Southern Wetland Flora
Field Office Guide to Plant Species
Lyonia lucida (Lam.) K. Koch
- Family: Heath (Ericaceae)
- Flowering: April-June
- Field Marks: This evergreen Lyonia is distinguished by its smooth lower leaf surfaces.
- Habitat: Swamps, bogs, bayheads, low pinelands, savannas, flatwoods, wet woodlands, pocosins.

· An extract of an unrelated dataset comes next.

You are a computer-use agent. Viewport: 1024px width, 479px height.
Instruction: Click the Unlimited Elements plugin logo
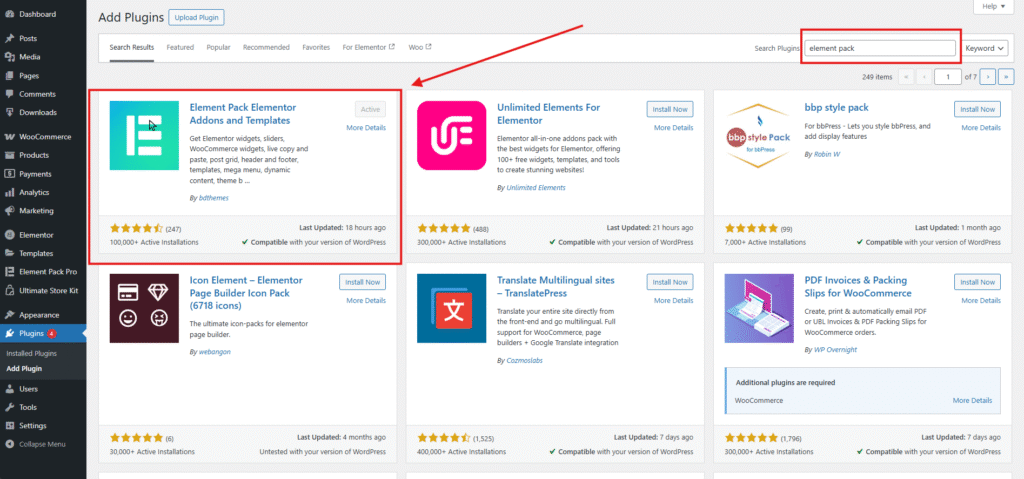click(451, 135)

- Habit: Often colony-forming shrub up to 12 feet tall, with rhizomes.
- Stems: Slender, green to gray, strongly angled.
- Leaves: Alternate, simple, evergreen, shiny, leathery, elliptic to obovate, pointed at the tip, tapering to the base, without teeth, smooth, dark green above, paler and minutely dotted beneath, up to 4 inches long, up to 2 inches wide.
- Flowers: Several in axillary clusters on branches of the previous season; flower stalks up to 1/2 inch long, sparsely hairy.
- Sepals: 5, green, united at base, up to 1/3 inch long, sometimes persistent in fruit.
- Petals: 5, pink varying to white or red, united to form a short cylinder, 1/3-1/2 inch long.
- Stamens: 10.
- Pistils: Ovary superior.
- Fruits: Capsules ovoid to nearly spherical, brown, with pale sutures, up to 1/4 inch long.